Analysis of derived amino acid sequences of pmoA genes obtained by PCR, using DNA isolated directly from the F1, F4, and U3 soils, also revealed the presence of highly divergent pmoA sequences that did not cluster tightly with previously characterized methane-oxidizing bacteria (data not shown). It remains unclear at this time if the group I–VI pmoA sequences represent novel lineages specific to the Florida Everglades. It is however interesting to speculate that these unique pmoA gene sequences belong to specialized methane-oxidizing bacteria that are ecologically adapted to the unique Florida Everglades habitat.

Additionally, pmoA sequence diversity was shown to be statistically different between F1, F4, and U3 soils (Fig. 5; Table 1). Specifically, both Shannon’s species diversity (H) and evenness (E) declined in F1 and F4 soils when compared with U3 soils. Other statistical analyses performed included Simpson’s diversity index and Chao 1 and 2 richness estimates at log-linear 95 % confidence intervals, abundance and incidence-based coverage estimator of species richness, first- and second-order Jackknife richness estimator, Bootstrap richness estimator, Michaelis–Menten richness estimator, and Fisher's alpha diversity index; these analyses confirmed that methanotroph diversity declined in the nutrient-enriched soils of the Florida Everglades (Table 1).

Figure 5
figure 5

First two coordinates from a principal coordinate analysis (PCA) of pmoA gene sequences belonging to F1 (eutrophic), F4 (transition), and U3 (oligotrophic) microcosms spiked with 13CH4. Percentages shown in the axis are variations that are explained by the principal coordinates

Table 1 Statistical analyses on the methanotroph pmoA gene sequence diversity in the 13C microcosms constructed with soils from F1, F4, and U3

Ecological Significance

The Florida Everglades is unique with variable landscape consisting of ridges, sloughs, marshes, and tree islands. Each environmental compartment harbors unique microbial communities that are integral to the development and functioning of the greater Everglades ecosystem. Central to these issues are the specific roles played by microbial communities in the decomposition of organic matter coupled with the biogeochemical cycling of phosphorus, sulfur, and mercury. Characterization of the compositions and activities of microbial communities in the Everglades therefore provides important information regarding fundamental processes impacted by anthropogenic activities, as well as information required for development of restoration strategies.

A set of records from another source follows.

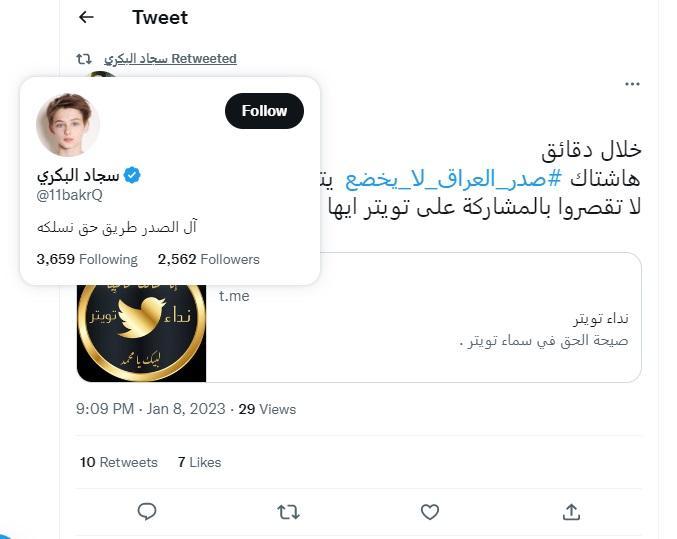Open the profile avatar in hover card
The width and height of the screenshot is (677, 539).
(67, 126)
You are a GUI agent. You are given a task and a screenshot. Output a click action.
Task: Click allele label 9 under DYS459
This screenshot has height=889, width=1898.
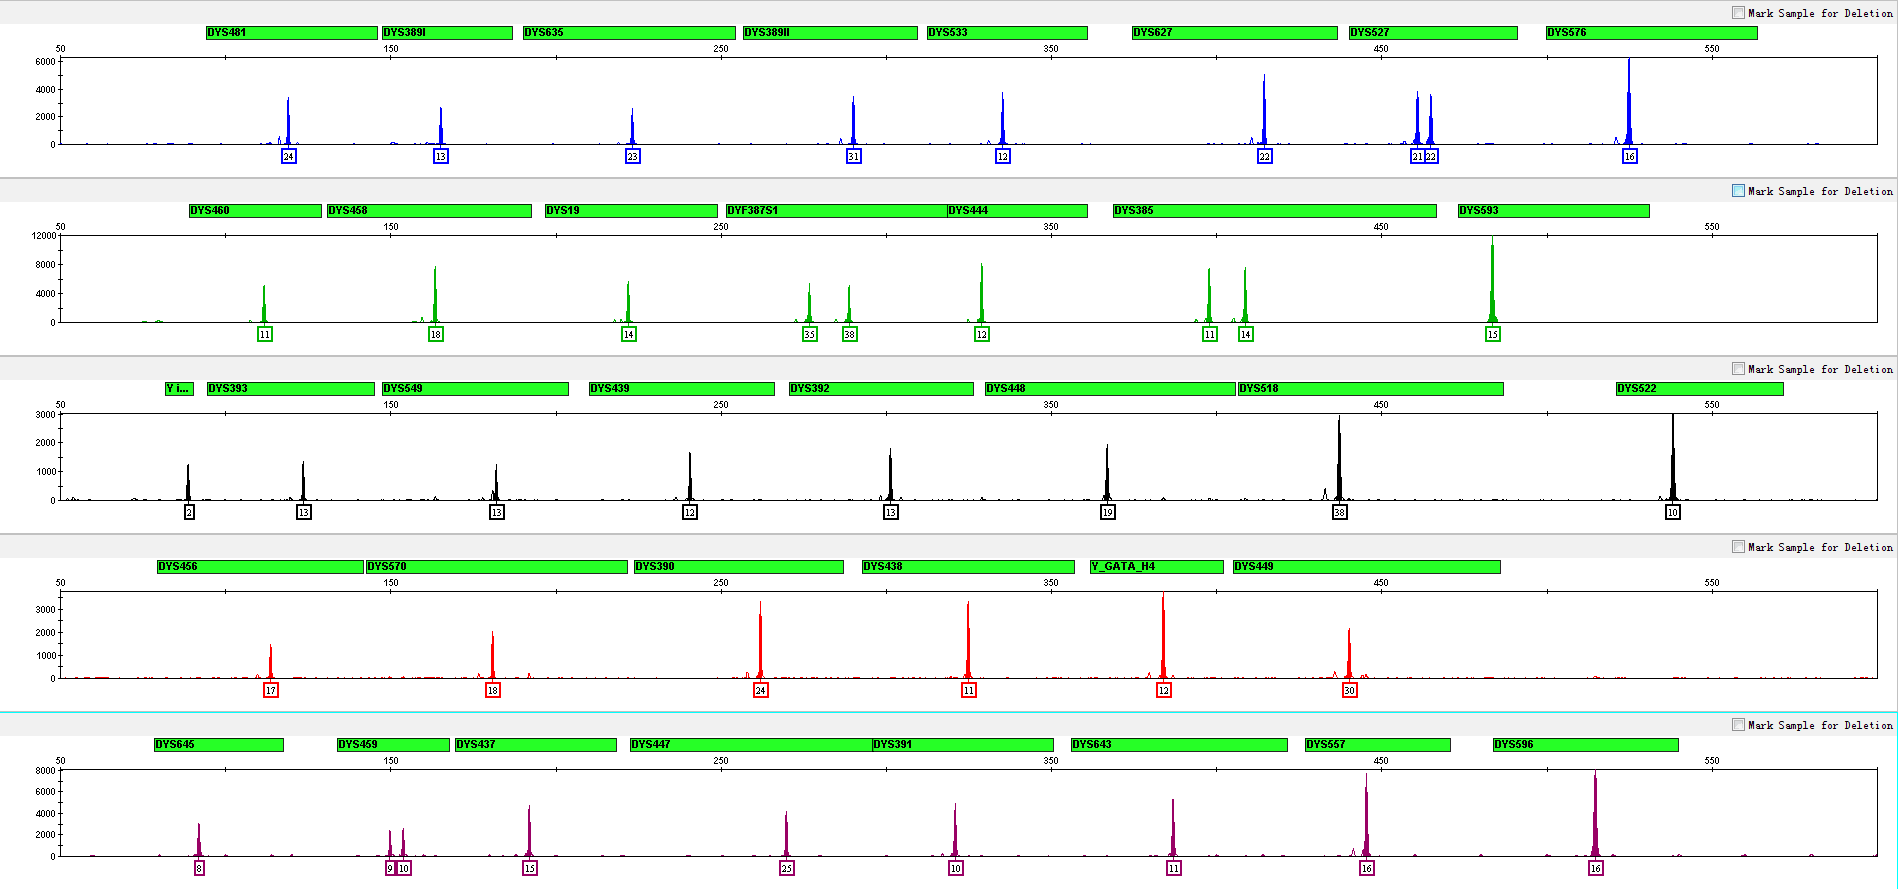[x=390, y=869]
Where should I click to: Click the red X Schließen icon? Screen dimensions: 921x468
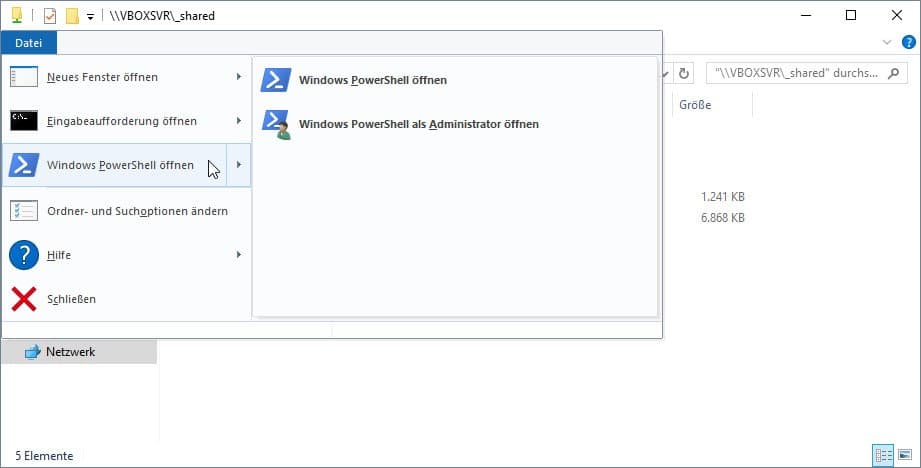(x=24, y=299)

Increased biological productivity as a function of nutrient loading has been reported from the Florida Everglades including formation of significantly higher concentrations of methane [9]. Thus, nutrient-rich wetland sediments can be a rich source of microbially produced methane, which is released into the environment as a potentially strong greenhouse gas. However, variable concentrations of this greenhouse gas fraction is microbially sequestered and oxidized by MOB. This study provides a comprehensive understanding of the metabolically active methane-oxidizing bacterial guilds and the impacts of eutrophication on methanotrophic processes in natural wetlands such as the Everglades.

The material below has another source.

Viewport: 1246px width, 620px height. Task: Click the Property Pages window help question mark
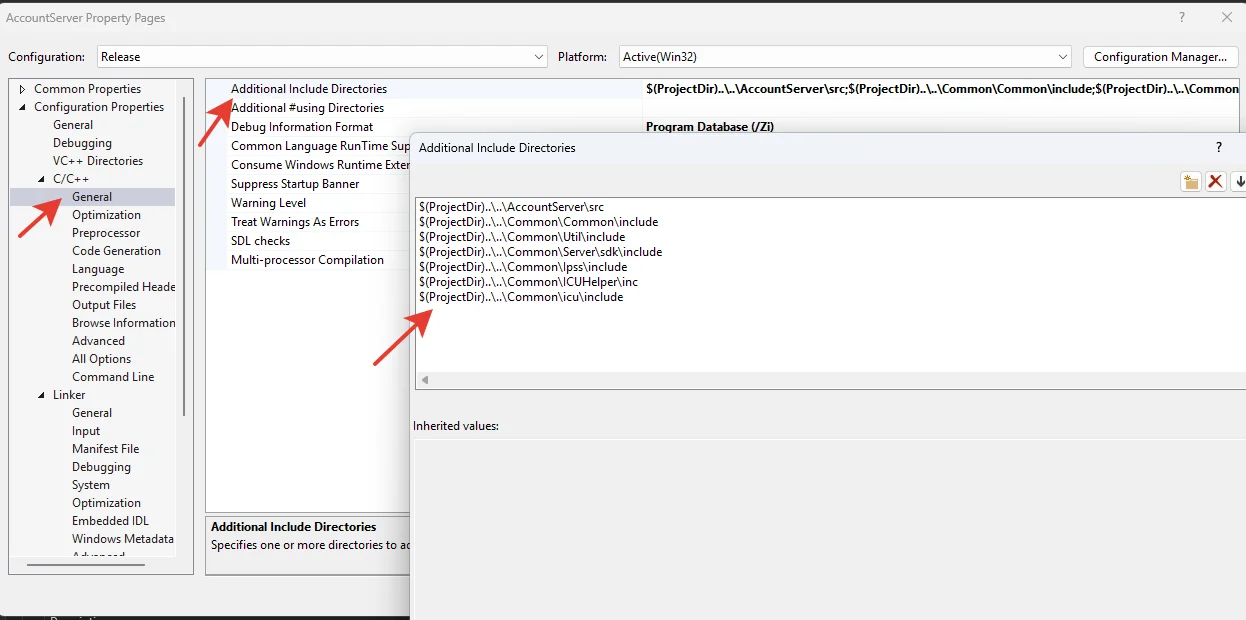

It is generally accepted that a reduction of species richness occurs as a consequence of pollution, whereby, unperturbed species-rich assemblages are typically evenly distributed. Subsequent to perturbation, species-rich guilds are replaced by species-poor ones exhibiting high dominance [20]. Correspondingly, the diversity and evenness analyses of the Everglades soil MOB indicated that competition resulted in domination by certain methanotrophs that are able to survive in the highly productive, nutrient-rich soils; conversely, oligotrophic soils consisted of a more even distribution of methane-oxidizing bacteria with less degree of competition between species.

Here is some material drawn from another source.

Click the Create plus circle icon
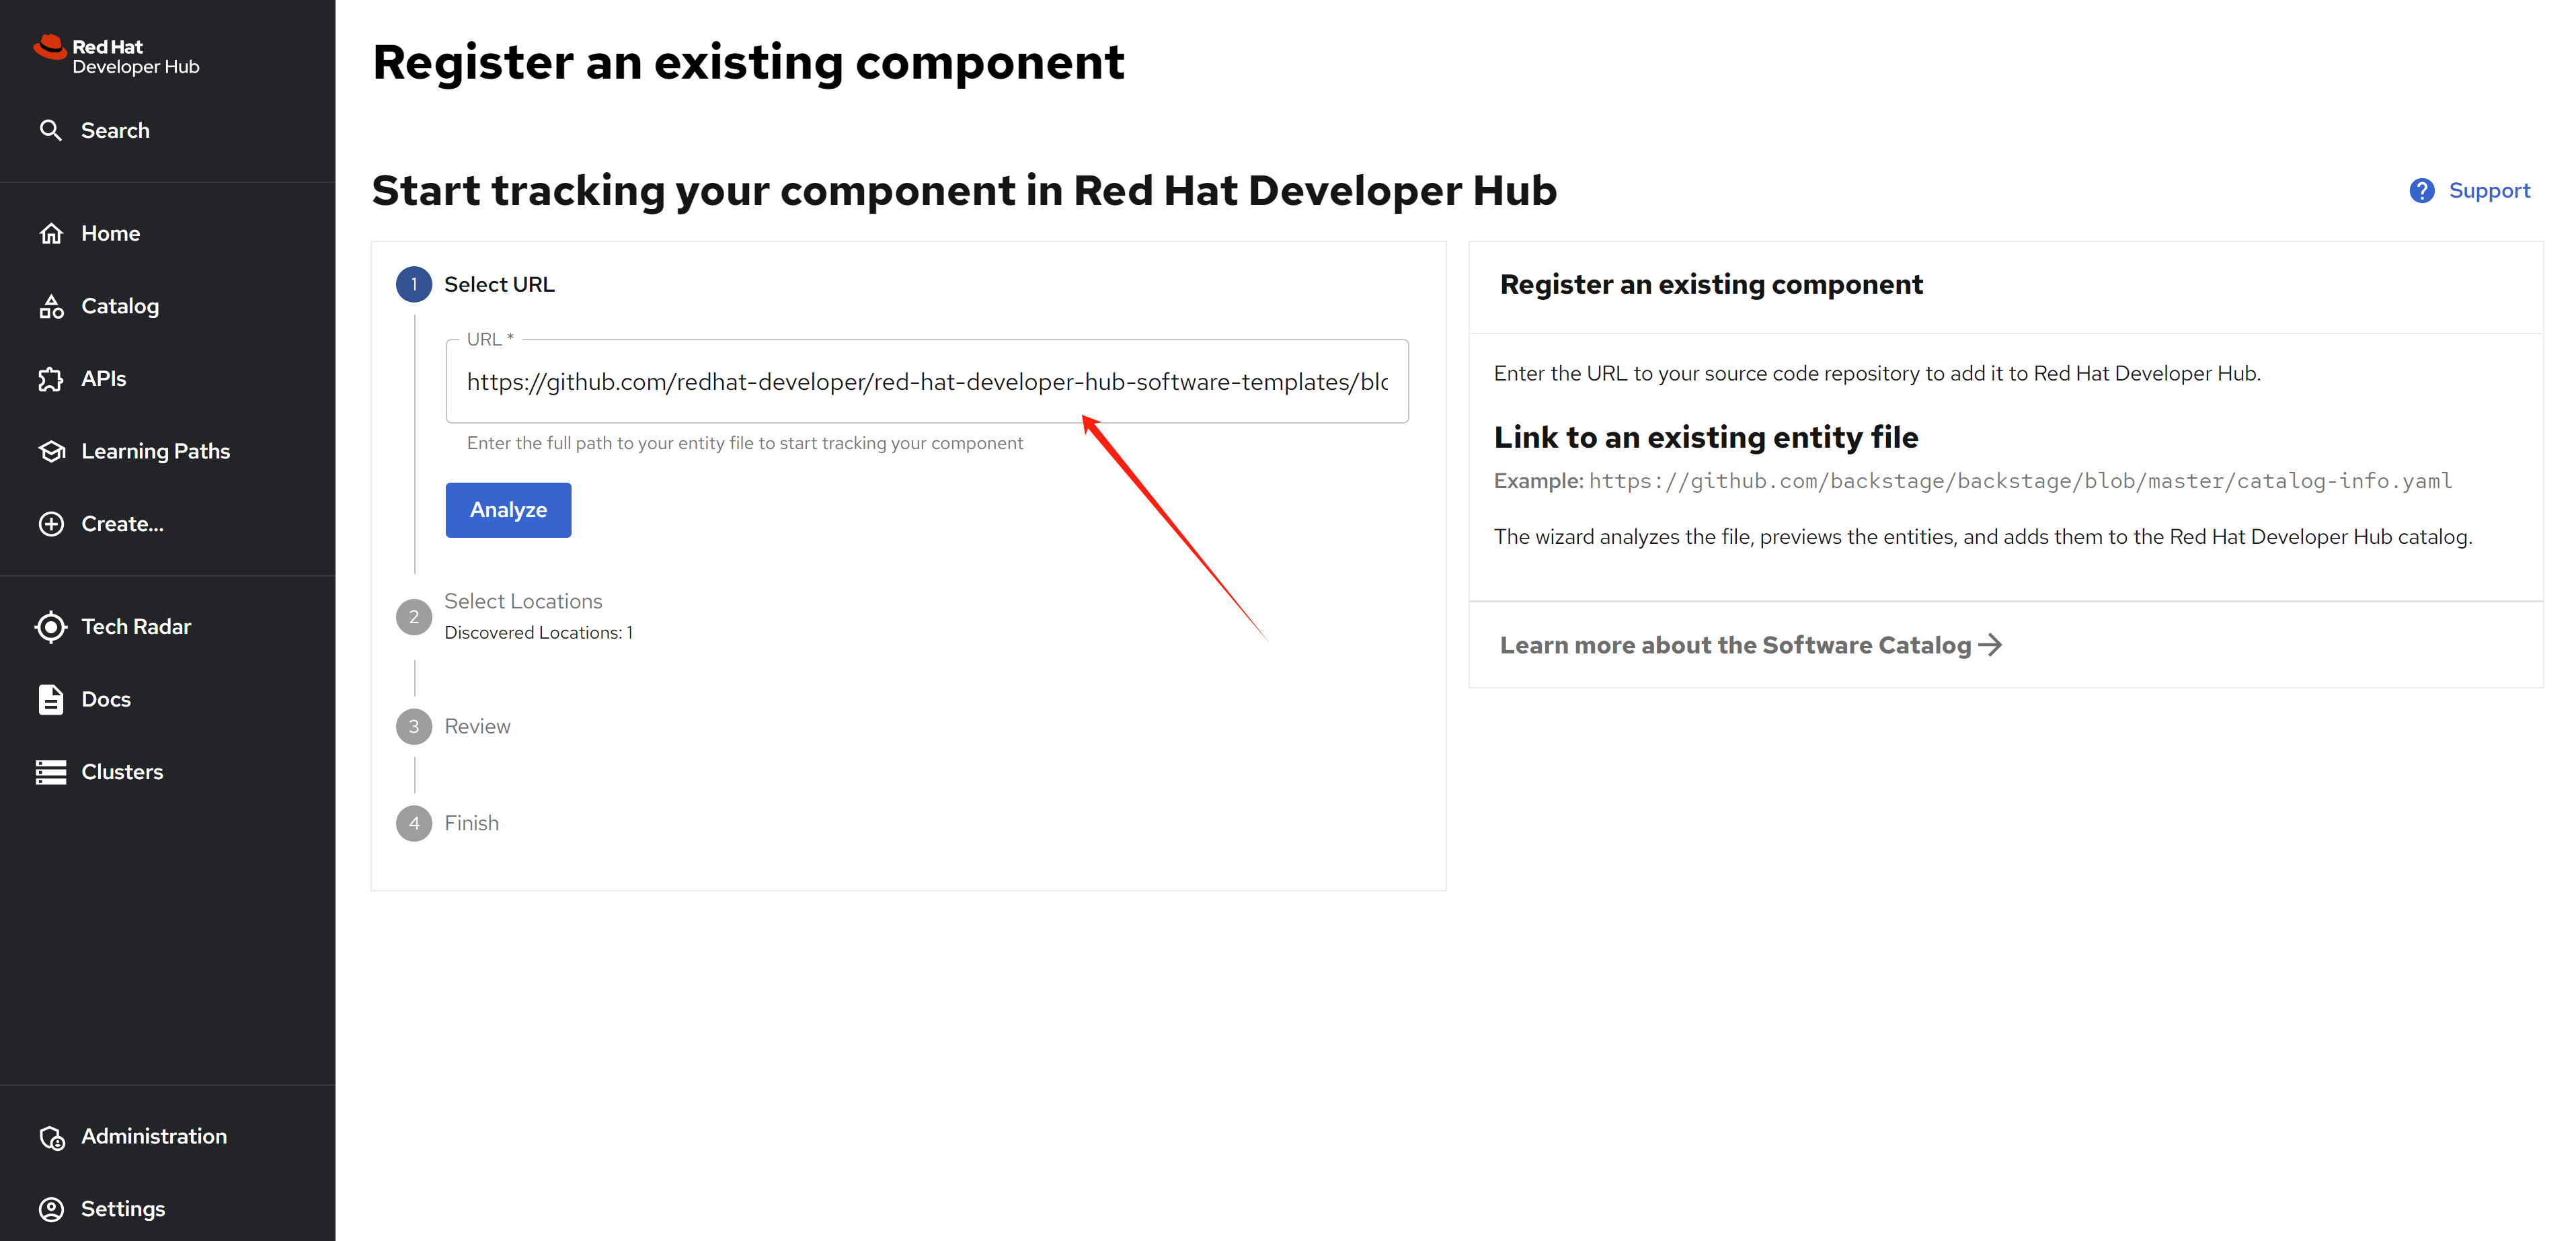The height and width of the screenshot is (1241, 2576). coord(51,524)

Synthesis of our findings on the Florida Everglades suggests that changes occur in carbon cycling microbial and archaeal groups as a result of nutrient loading. With this study, we also show that benthic methanotrophic bacteria have the potential to intercept and oxidize methane produced and released by the lower anoxic methanogen archaeal communities of the Florida Everglades.